Bonjour vilain Toto qui venez manger mon souper sans me le payer.
Je viens d’avoir la visite de M. de Barthès qui part aujourd’hui pour Saumur [1]. Il est resté quelques minutes avec moi, ce dont je suis fort aise car je n’étais pas disposée à lui donner à déjeuner. Ce matin, mes douleurs d’entrailles sont encore plus fortes qu’hier. Cette nuit je n’ai éteint ma lampe qu’à 3 h. ½, le reste j’ai fort mal dormi. Enfin je suis une vraie ganache pour le quart d’heure. Il ne tiendrait qu’à vous de me guérir, mais vous ne le voulez pas, j’en suis réduite pour tout potage à quelques [douches ?] ascendantes.
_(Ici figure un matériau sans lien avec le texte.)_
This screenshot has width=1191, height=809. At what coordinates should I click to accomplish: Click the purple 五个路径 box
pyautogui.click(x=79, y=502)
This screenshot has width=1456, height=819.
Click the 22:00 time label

Y a pas beaucoup de dessert.
Je ris pour ne pas pleurer comme on dit dans mon pays [2], mais au fond je n’en ai guère sujet ni envie. Je souffre, je suis triste et mécontente.
Je vous aime malgré tout, de toute mon âme, et vous le savez bien car vous ne vous conduiriez pas avec cette insouciance si vous n’étiez que trop sûr de moi.
Je vous pardonne tous vos crimes et je reste vous aime de toutes mes forces. Je vous baise en désir et en pensée.

Juliette

BnF, Mss, NAF 16329, f. 61-62
Transcription d’Erika Gomez assistée de Florence Naugrette


16 janvier [1837], lundi soir, 4 h.

Je t’aime mon cher petit To. Je voudrais bien que tu viennes encore souper avec moi ce soir au risque de n’avoir rien du tout à manger, ce qui arriverait infailliblement si tu avais l’heureuse inspiration de le faire. Mais ça m’est égal, je t’aurais mon gros poulet et mon amour servirait de feu pour vous faire rôtir. Ça ne vous tente pas peut-être, hein ? Et bien moi rien que d’ya penser le jus m’en vient sur les lèvres.
Je me suis levée cahin caha. Parce qu’en restant au lit je me soulageais un peu les reins mais je me donnais beaucoup mal à la tête, j’ai choisi entre ces deux maux le pire et je me suis levée. Il fait bien beau, c’est par du temps comme celui-ci que vous devriez venir me chercher pour marcher et non par les jours de déluge, mais vous êtes mon seigneur et maître je ne suis que votre très humble VA SALE comme un peigne et je n’ai pas le droit de vous adresser des reproches mais j’ai celui de vous aimer, de vous adorer et de brosser vos habits dont je m’honore et ME RESPECTE avec lequel j’ai celui d’être votre vieille Juju éclopée pour la vie ET CORNIPEDUM... [3] je baise vos extrémités inférieures et autres. J’espère que vous n’avez pas le front d’avoir mal à la gorge. C’est bon pour une femme ce bijou-là.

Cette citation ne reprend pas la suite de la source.